XXIV. Opium

Denise Ryland was lunching that day with Dr. Cumberly and his daughter at Palace Mansions; and as was usually the case when this trio met, the conversation turned upon the mystery.

"I have just seen Leroux," said the physician, as he took his seat, "and I have told him that he must go for a drive to-morrow. I have released him from his room, and given him the run of the place again, but until he can get right away, complete recovery is impossible. A little cheerful company might be useful, though. You might look in and see him for a while, Helen?"

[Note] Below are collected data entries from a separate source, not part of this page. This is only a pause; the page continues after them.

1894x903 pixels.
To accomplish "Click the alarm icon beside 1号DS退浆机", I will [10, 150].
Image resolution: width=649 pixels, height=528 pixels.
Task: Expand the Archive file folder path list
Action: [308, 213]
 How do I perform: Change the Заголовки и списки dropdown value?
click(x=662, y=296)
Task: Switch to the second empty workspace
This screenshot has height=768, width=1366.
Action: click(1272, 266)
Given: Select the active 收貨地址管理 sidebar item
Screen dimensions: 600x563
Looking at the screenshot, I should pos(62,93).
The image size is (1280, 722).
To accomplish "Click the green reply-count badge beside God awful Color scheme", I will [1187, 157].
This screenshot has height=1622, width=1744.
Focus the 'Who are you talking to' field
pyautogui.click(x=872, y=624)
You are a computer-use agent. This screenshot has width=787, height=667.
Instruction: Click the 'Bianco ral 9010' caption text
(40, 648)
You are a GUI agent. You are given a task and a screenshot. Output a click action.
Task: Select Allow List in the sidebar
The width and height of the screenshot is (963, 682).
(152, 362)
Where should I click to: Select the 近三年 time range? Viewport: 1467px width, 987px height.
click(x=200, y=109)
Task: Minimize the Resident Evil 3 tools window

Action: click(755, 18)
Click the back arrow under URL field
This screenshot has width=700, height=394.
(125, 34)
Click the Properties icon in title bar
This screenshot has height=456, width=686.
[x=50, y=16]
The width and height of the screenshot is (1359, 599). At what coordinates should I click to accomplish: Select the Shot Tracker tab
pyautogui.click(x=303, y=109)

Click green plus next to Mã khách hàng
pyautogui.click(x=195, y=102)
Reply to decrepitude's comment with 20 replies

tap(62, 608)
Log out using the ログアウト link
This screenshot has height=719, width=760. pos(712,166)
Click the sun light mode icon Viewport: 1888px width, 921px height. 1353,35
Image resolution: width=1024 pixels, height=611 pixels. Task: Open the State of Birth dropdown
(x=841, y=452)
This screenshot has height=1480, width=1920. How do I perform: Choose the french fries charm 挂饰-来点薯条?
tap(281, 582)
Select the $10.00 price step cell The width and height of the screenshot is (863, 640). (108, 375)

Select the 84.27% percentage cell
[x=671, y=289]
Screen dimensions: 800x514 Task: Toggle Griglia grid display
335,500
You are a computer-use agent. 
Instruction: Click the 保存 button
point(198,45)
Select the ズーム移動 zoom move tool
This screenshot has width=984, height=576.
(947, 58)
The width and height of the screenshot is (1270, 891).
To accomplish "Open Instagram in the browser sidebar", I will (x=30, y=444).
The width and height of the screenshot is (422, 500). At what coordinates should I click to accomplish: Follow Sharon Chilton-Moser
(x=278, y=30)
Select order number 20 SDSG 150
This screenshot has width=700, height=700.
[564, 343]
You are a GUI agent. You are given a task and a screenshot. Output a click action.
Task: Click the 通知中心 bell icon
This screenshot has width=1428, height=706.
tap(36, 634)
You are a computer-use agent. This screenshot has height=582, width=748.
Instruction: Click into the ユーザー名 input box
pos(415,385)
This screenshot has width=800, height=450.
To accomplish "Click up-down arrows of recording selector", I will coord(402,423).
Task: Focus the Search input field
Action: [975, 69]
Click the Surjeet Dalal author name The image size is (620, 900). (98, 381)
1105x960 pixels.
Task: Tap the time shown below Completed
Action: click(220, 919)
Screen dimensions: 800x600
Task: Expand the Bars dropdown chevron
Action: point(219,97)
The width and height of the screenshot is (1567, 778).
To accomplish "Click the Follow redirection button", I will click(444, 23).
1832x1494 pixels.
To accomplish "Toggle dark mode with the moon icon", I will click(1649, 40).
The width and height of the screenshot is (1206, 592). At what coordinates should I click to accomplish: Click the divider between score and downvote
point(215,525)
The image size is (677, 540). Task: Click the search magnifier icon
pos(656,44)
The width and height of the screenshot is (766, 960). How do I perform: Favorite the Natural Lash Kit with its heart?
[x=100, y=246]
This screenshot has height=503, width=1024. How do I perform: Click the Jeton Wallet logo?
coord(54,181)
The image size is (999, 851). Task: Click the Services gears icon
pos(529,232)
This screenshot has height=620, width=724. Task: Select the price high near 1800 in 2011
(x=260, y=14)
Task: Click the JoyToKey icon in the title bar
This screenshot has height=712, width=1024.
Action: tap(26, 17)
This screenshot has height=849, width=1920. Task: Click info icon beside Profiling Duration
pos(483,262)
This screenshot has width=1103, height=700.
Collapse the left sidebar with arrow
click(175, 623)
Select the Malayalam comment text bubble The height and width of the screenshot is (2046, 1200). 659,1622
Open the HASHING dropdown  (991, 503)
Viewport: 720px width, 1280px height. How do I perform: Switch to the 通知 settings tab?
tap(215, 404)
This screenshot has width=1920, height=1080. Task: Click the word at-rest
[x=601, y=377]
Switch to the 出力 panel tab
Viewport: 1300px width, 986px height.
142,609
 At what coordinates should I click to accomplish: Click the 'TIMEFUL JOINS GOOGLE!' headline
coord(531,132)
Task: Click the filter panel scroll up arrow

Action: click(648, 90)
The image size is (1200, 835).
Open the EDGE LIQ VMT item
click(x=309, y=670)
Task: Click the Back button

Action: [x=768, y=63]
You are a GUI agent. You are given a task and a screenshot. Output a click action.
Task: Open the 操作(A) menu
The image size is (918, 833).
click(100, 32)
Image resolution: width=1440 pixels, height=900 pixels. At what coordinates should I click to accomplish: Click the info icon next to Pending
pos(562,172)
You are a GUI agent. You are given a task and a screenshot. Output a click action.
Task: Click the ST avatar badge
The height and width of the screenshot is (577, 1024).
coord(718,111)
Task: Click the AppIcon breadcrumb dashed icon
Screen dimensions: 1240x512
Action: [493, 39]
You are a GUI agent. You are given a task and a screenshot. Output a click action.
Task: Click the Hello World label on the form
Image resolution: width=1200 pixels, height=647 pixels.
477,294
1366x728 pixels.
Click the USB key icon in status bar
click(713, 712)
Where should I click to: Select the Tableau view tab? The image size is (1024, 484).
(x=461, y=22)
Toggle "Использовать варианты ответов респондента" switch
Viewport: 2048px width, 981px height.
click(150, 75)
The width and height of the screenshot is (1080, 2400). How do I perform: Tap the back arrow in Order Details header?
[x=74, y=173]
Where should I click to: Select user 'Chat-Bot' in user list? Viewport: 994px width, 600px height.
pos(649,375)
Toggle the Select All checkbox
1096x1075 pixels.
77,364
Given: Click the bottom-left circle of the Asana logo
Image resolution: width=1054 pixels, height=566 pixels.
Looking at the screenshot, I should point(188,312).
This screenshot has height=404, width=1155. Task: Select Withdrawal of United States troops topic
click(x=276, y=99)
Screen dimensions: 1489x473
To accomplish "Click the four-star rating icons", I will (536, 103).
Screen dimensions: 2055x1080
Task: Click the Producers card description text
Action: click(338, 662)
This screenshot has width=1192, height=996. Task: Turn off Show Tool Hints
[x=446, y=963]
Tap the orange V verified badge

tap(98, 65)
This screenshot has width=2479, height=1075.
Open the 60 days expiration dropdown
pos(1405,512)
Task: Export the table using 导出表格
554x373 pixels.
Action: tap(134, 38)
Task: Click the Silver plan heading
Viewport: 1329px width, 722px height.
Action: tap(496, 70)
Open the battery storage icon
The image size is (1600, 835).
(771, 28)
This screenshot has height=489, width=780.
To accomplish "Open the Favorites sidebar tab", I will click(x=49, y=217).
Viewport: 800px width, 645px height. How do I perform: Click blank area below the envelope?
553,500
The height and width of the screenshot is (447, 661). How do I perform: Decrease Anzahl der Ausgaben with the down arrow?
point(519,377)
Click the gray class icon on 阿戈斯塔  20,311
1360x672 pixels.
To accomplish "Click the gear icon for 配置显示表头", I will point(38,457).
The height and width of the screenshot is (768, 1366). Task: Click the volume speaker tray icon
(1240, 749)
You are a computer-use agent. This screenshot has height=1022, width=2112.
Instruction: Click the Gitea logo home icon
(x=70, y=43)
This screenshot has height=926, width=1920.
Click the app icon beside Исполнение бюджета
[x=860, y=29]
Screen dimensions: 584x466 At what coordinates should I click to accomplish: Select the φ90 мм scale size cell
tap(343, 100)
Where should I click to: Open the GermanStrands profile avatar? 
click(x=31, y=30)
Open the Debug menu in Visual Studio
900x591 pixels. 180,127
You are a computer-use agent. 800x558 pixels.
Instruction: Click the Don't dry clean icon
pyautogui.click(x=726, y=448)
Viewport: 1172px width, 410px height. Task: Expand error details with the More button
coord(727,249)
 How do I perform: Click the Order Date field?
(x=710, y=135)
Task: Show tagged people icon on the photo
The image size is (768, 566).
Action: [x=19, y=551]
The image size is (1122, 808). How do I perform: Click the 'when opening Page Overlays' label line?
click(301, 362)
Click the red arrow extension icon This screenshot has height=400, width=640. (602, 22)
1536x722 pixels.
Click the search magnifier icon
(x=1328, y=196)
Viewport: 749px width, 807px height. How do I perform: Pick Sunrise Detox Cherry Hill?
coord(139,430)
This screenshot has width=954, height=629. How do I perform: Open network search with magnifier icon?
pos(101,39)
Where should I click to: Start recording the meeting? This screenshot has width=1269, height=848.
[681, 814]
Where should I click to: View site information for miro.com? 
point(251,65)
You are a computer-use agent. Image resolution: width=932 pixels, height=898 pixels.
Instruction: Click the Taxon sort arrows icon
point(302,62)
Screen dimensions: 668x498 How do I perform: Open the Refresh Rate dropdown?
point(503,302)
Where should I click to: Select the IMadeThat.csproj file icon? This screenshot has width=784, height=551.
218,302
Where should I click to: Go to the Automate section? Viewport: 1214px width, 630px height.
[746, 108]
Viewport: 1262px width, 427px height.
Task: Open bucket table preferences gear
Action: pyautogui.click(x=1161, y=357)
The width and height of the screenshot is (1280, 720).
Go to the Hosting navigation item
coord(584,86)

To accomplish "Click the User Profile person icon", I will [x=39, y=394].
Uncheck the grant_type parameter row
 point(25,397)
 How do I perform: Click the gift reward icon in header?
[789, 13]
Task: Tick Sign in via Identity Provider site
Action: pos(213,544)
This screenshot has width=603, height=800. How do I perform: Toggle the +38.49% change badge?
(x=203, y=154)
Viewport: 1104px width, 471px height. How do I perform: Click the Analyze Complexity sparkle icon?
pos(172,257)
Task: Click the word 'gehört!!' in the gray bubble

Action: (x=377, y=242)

Helen met her father's eyes, gravely, and replied, with perfect composure, "I will do so with pleasure. Miss Ryland will come with me."

"Suppose," said Denise Ryland, assuming her most truculent air, "you leave off . . . talking in that . . . frigid manner . . . my dear. Considering that Mira . . . Leroux and I were . . . old friends, and that you . . . are old friends of hers, too, and considering that I spend . . . my life amongst . . . people who very sensibly call . . . one another . . . by their Christian names, forget that my name is Ryland, and call me . . . Denise!"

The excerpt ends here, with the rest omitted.